DANA POINT, CALIF. – Scar formation and fibrosis can be reduced by altering the mechanical environment of wounds, results from a phase I study found.

At the Summit in Aesthetic Medicine, sponsored by Skin Disease Education Foundation (SDEF), Dr. Geoffrey C. Gurtner presented findings from a study in which nine patients undergoing elective abdominal surgery were treated postoperatively with a stress-shielding polymer on one side while the other side was treated with standard wound care.

©Neodyne Biosciences, Inc

Comparing scars after 8 months.

The device, manufactured by Neodyne Biosciences, looks like a Band-Aid strip and is stretched over the incision after sutures are removed. It conforms to the wound and adheres to skin, creating "a compressive region that has no level of mechanical stimulation or distractive strain," said Dr. Gurtner, professor of surgery at Stanford (Calif.) University. "Essentially, you create stress risers in the unwounded skin and a mechanically privileged environment in the wounded skin."

A panel of three independent plastic surgeons reviewed 18 photos of the scars (nine treated, nine control) taken 6-12 months after surgery (Ann. Surg. 2011 May 19 [doi: 10.1097/SLA.0b013e318220b159]). They used a visual analog scale (VAS) that ranged from 0 (very good scar) to 100 (very poor hypertrophic scar).

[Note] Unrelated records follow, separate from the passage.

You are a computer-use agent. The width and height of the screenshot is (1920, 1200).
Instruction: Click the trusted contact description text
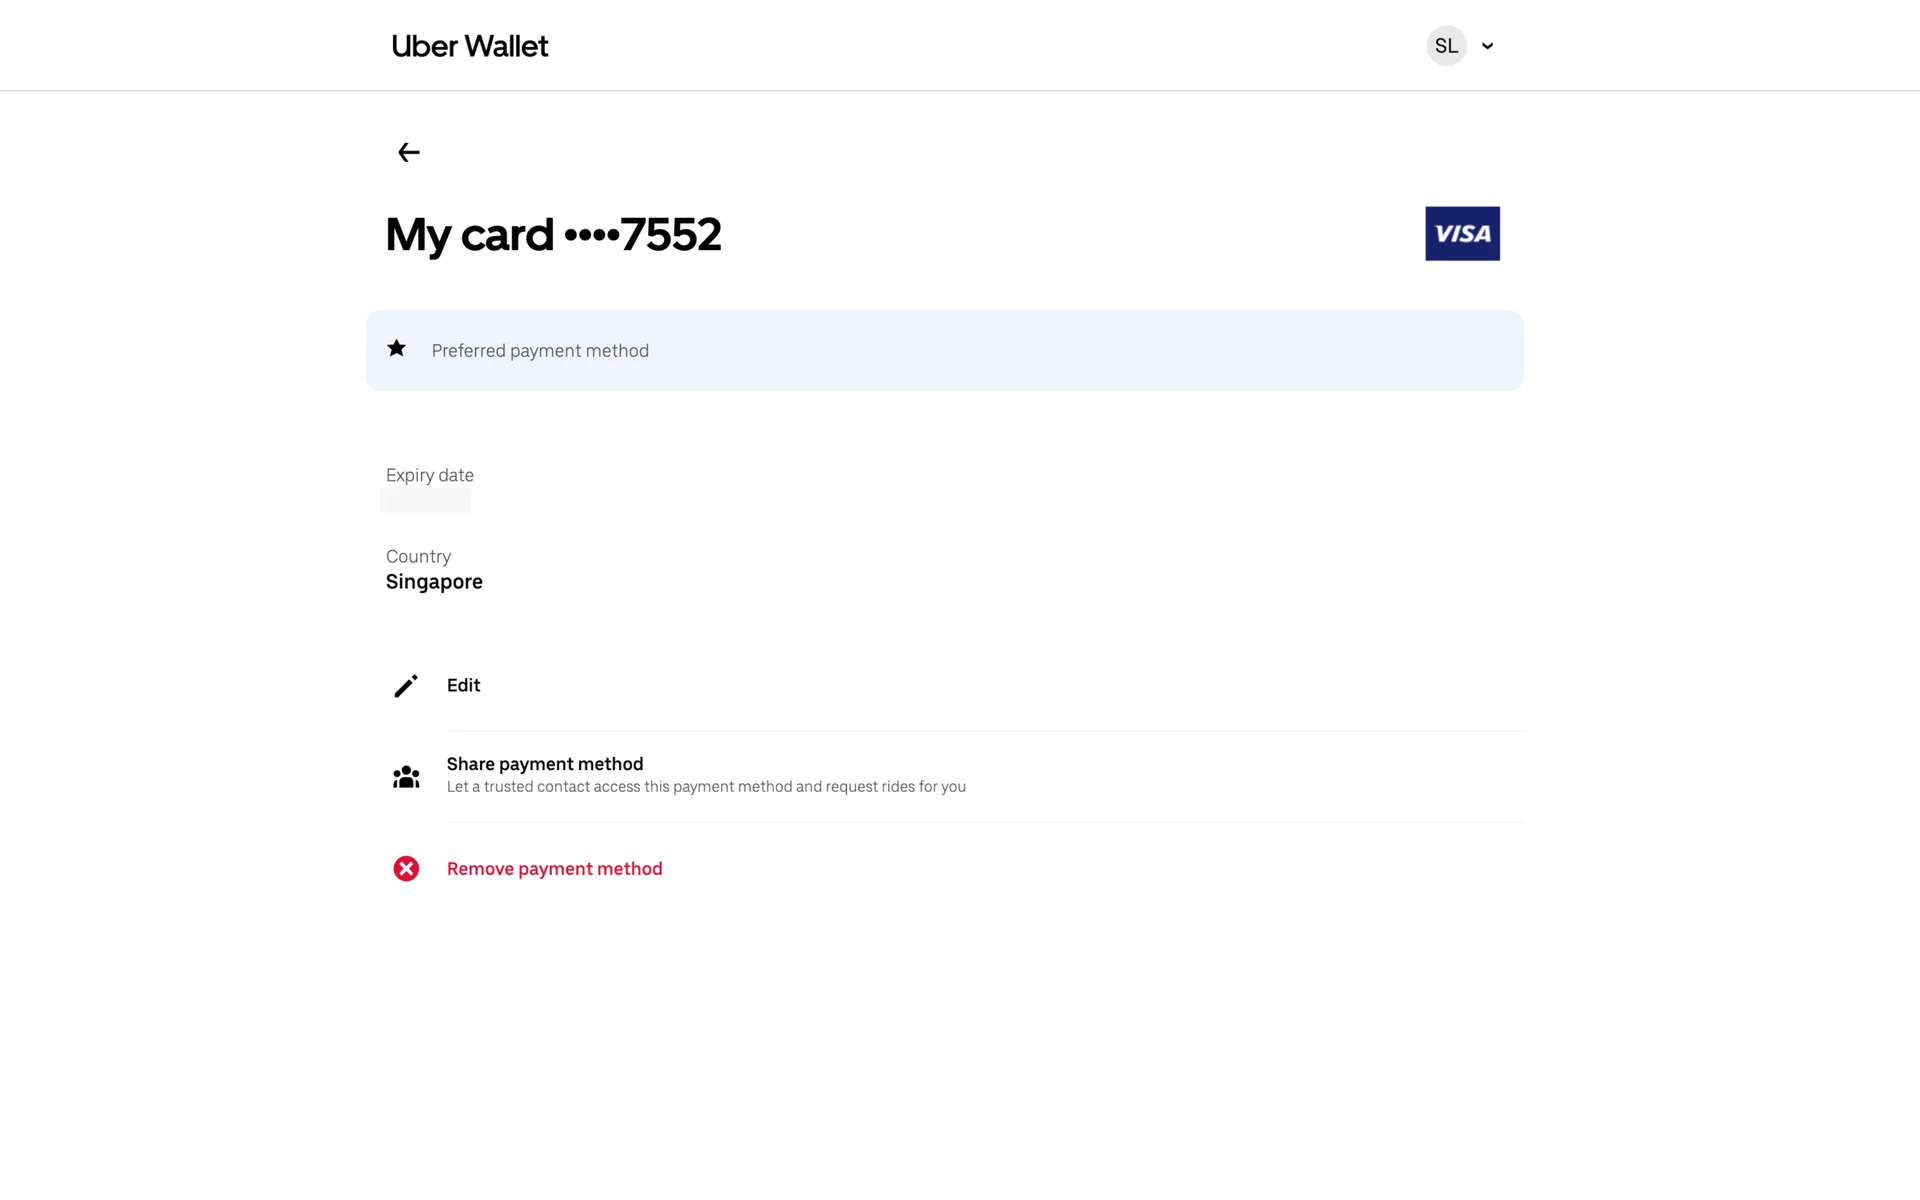706,787
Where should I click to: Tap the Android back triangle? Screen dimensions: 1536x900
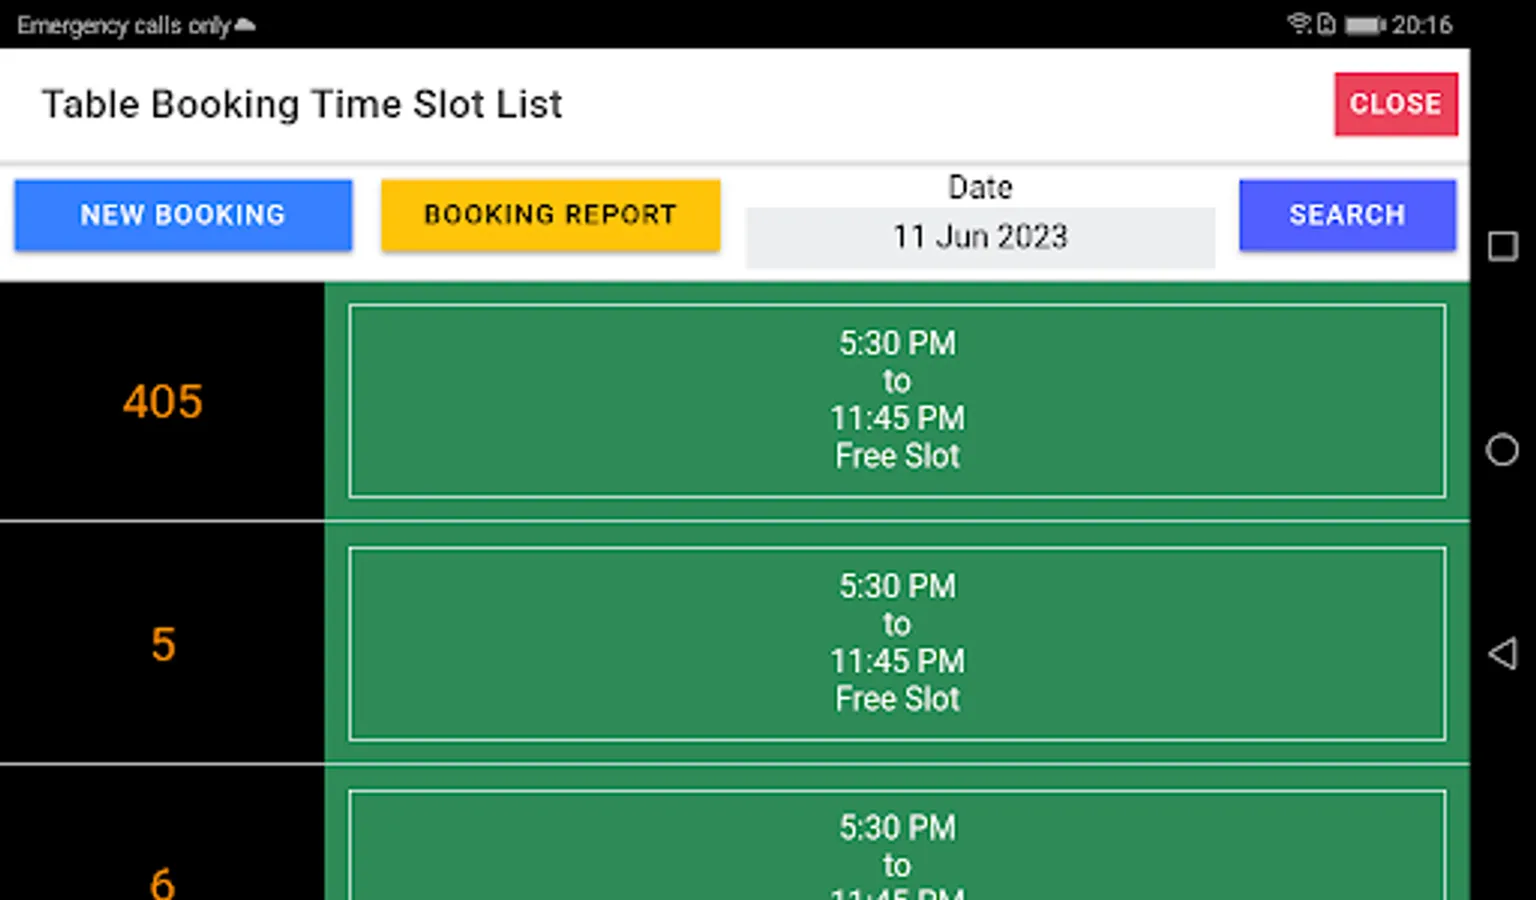1502,653
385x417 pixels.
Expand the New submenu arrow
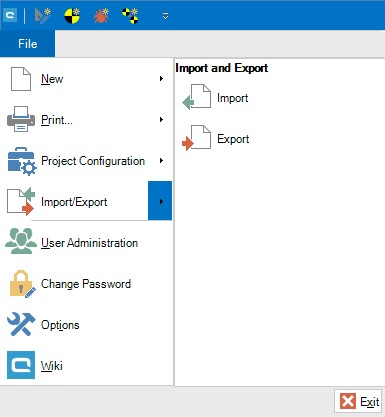click(161, 79)
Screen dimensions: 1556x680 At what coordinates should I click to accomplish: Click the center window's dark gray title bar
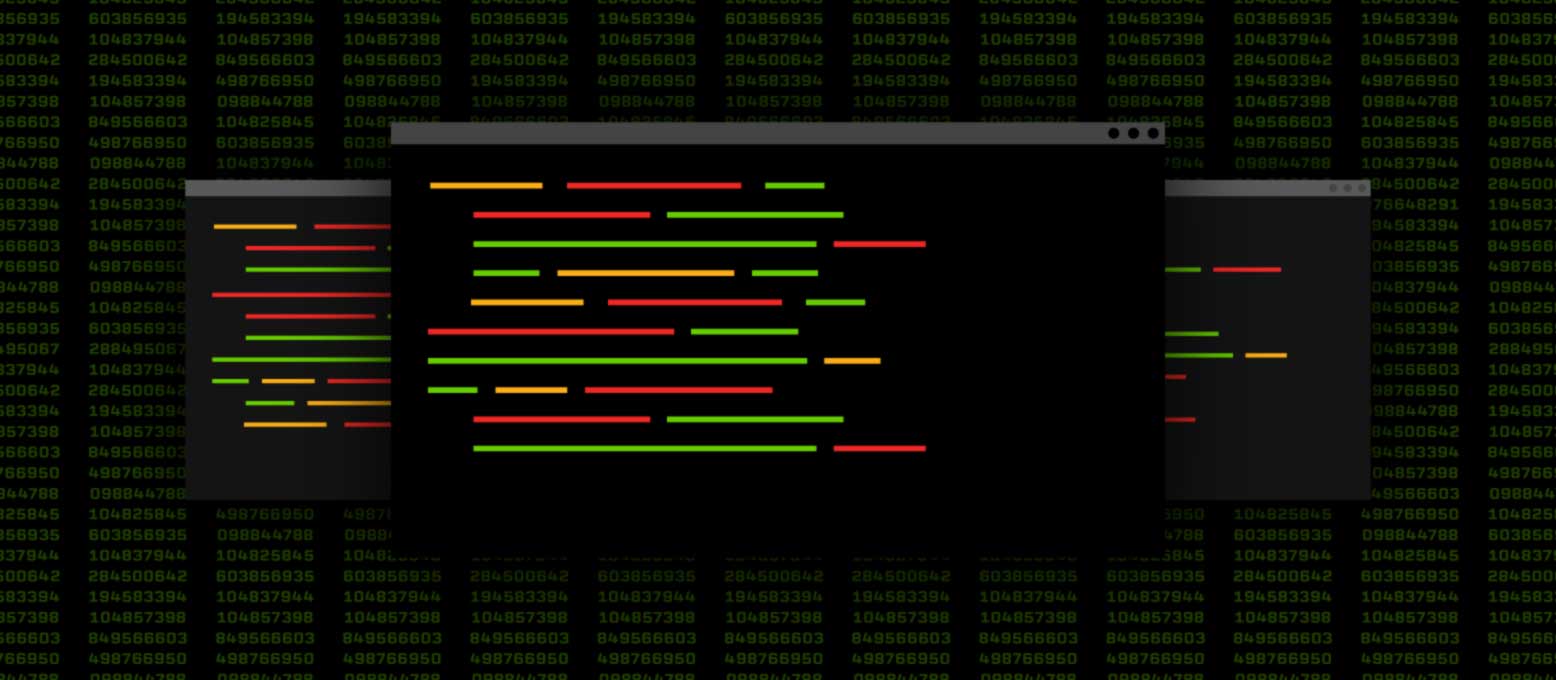point(750,133)
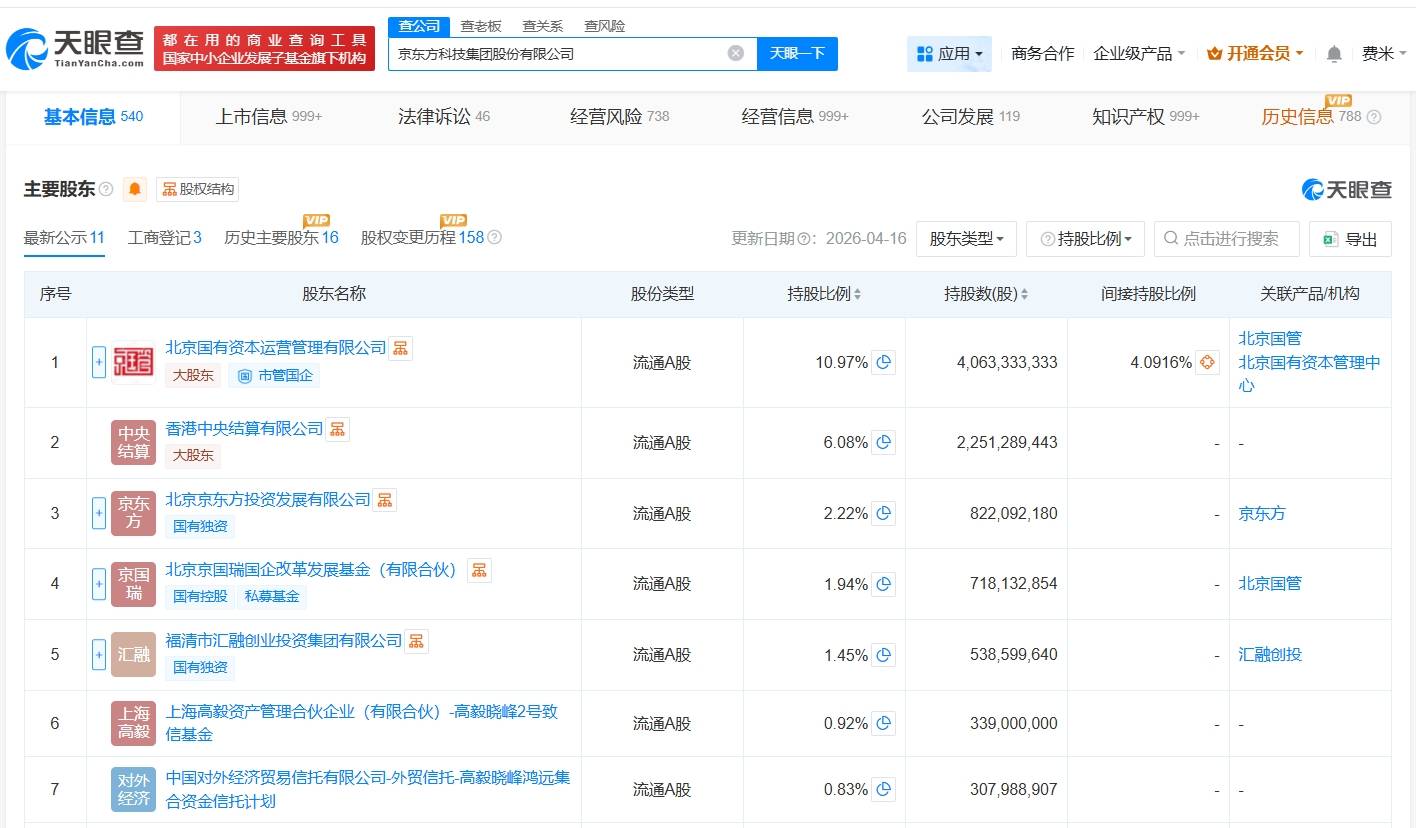Click the shareholder search input field
Image resolution: width=1416 pixels, height=828 pixels.
(1235, 239)
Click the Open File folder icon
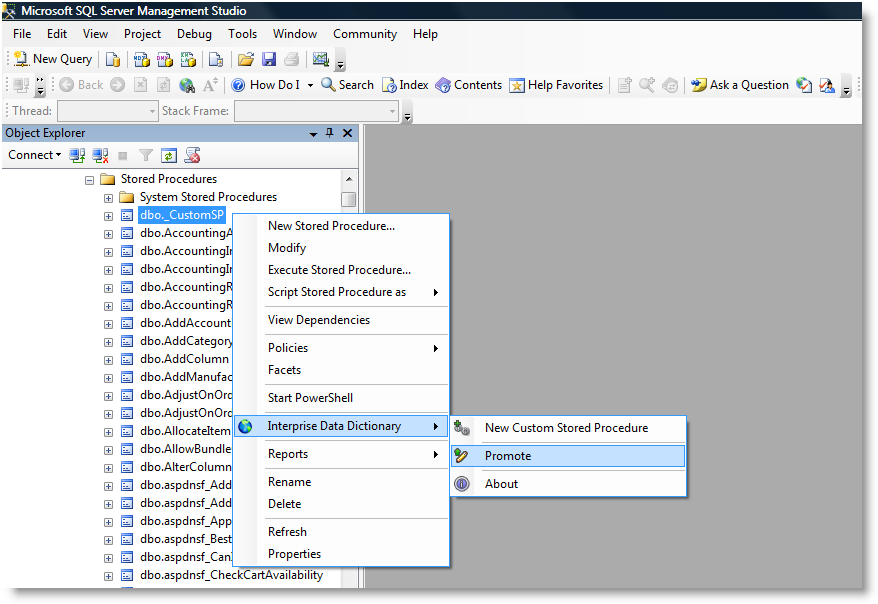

Dr. Gurtner reported that the average VAS score in the treated group was 18.6, while the average VAS score in the control group was 50.5, a difference that was statistically significant (P = .0039). "In none of the cases was the treated scar worse than the control scar, which I think is different than some of the biologic agents we’ve seen over the last few years," he said.*

A panel of lay persons who reviewed the photos reported similar results that favored the treated group (P = .004).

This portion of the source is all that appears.